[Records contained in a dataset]
===
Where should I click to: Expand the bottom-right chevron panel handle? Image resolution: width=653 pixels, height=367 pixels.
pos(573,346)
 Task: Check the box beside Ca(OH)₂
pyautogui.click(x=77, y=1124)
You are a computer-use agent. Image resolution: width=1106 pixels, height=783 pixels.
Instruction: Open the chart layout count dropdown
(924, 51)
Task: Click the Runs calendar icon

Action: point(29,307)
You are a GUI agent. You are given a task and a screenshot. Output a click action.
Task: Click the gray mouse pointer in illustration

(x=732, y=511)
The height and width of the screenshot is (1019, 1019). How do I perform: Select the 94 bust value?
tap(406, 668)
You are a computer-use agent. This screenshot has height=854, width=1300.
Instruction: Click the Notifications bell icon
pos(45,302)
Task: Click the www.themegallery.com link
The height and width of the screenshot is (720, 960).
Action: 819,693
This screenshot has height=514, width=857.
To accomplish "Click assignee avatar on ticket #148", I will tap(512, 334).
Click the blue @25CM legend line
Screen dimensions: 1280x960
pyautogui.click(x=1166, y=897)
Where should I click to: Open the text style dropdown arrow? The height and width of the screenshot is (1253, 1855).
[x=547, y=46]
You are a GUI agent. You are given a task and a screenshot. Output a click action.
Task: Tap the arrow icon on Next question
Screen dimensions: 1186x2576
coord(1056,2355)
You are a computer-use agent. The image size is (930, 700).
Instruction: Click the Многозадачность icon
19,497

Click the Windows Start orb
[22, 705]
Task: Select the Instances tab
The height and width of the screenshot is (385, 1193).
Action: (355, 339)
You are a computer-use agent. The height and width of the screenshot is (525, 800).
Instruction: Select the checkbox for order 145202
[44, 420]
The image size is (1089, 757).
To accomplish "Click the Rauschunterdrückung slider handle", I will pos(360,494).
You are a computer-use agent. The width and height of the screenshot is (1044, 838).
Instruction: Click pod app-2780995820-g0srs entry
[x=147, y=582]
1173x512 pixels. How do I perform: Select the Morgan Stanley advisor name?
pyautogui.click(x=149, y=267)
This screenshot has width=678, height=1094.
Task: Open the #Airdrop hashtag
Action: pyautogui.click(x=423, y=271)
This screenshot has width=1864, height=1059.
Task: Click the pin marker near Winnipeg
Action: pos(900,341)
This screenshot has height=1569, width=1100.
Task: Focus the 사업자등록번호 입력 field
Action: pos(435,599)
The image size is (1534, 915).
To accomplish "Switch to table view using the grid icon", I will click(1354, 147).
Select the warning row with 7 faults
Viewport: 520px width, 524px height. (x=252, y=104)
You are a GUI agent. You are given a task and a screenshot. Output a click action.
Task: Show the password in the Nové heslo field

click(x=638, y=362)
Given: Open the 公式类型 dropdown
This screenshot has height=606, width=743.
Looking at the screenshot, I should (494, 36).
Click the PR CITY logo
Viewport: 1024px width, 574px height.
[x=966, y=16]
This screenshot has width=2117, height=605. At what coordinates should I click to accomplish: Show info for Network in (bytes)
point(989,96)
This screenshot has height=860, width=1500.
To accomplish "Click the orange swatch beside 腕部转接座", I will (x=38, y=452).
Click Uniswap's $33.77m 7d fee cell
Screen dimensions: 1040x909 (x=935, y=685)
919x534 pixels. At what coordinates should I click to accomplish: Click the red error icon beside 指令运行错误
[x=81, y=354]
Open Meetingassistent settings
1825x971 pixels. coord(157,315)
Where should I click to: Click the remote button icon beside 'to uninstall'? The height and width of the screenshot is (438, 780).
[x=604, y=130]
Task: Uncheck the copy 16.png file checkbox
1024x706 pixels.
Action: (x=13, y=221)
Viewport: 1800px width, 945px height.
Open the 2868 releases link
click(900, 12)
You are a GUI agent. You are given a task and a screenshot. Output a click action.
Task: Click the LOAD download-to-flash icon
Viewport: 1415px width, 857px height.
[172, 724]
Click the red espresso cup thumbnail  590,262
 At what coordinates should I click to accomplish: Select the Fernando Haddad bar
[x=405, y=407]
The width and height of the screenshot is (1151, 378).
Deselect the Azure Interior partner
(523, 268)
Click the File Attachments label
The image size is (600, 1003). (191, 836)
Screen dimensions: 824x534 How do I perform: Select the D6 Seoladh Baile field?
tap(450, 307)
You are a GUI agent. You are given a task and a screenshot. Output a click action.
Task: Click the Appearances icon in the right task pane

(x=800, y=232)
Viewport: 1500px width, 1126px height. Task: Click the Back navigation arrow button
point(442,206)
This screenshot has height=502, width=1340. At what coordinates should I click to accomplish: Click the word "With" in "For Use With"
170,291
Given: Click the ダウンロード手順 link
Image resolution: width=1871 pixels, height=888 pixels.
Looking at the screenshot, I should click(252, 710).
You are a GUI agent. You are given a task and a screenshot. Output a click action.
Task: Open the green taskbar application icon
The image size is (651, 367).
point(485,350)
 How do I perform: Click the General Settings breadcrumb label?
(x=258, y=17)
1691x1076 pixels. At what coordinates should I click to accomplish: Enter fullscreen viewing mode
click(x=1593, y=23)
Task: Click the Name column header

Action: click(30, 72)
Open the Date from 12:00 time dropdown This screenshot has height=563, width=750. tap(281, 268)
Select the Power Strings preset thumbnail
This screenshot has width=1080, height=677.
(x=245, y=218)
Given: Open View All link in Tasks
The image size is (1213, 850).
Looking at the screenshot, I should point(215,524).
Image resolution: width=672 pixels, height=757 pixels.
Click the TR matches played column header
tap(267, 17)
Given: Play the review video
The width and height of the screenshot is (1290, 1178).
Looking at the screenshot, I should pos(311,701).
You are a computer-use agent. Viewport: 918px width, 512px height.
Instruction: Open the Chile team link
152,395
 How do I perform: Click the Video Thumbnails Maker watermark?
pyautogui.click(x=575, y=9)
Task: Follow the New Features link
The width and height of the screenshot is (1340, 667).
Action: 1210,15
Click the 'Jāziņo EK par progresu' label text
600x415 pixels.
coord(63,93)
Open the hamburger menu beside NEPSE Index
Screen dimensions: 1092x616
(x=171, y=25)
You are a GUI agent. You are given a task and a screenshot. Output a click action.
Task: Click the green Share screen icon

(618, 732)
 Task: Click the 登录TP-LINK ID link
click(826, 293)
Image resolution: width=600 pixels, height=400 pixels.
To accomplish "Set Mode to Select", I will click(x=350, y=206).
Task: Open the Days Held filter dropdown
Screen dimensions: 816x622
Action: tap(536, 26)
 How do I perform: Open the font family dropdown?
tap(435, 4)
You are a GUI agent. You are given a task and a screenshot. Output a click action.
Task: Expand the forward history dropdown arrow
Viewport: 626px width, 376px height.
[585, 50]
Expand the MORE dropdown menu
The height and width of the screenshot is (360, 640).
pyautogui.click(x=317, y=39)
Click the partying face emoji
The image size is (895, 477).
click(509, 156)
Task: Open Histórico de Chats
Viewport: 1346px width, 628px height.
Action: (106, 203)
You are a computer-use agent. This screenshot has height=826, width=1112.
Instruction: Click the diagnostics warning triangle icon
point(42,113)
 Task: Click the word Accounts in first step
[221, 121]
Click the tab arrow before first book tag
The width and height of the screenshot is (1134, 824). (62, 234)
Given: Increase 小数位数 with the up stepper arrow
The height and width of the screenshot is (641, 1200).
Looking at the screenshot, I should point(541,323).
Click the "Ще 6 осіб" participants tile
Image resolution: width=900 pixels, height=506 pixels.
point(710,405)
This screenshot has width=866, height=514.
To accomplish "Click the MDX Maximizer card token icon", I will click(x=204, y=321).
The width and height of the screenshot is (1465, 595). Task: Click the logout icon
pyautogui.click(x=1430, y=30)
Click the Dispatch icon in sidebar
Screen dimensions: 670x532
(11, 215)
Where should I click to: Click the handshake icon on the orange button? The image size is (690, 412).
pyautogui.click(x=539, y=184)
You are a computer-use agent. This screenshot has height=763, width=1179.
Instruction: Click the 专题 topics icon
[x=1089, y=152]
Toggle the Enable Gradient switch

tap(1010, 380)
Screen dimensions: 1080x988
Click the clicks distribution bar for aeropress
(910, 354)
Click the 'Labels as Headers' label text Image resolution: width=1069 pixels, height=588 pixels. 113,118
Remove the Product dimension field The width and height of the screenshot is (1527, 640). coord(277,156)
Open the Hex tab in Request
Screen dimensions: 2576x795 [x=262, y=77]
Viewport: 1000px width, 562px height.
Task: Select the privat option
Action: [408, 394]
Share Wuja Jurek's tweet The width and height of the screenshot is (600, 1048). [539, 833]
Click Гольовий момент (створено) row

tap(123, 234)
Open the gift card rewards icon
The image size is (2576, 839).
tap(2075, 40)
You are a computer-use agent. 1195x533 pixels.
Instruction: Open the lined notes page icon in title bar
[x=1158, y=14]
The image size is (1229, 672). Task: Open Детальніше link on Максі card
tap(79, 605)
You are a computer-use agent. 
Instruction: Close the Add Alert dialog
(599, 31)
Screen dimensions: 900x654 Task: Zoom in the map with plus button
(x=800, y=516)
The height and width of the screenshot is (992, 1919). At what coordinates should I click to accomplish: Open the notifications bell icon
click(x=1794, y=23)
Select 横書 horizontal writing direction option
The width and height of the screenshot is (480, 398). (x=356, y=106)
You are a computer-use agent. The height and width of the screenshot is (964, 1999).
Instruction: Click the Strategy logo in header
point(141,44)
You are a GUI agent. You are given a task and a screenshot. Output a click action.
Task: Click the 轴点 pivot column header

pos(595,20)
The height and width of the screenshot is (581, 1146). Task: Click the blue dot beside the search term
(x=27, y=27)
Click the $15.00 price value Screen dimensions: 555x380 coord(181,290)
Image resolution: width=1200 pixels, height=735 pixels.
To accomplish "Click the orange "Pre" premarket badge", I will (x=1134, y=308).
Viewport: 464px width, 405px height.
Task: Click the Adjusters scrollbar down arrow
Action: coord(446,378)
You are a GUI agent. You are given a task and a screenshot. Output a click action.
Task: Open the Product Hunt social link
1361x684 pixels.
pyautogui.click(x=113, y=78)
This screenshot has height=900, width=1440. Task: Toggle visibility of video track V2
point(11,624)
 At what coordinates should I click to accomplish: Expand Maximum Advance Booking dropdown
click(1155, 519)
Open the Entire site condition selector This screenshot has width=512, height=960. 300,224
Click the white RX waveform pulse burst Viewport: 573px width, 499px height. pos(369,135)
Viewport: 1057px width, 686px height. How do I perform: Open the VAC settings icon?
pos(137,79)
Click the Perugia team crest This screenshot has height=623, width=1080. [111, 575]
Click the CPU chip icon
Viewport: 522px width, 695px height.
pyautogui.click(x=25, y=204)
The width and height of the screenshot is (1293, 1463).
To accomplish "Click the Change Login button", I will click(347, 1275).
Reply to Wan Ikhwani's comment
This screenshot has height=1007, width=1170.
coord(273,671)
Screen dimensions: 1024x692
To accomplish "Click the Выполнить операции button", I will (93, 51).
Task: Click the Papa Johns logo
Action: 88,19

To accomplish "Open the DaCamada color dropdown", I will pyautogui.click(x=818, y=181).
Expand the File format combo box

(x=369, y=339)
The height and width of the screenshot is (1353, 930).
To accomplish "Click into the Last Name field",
===
▶ **Problem description**
Check the data above line by line for the word "computer". State only how many lines contain it.

▶ **Completed exercise**
11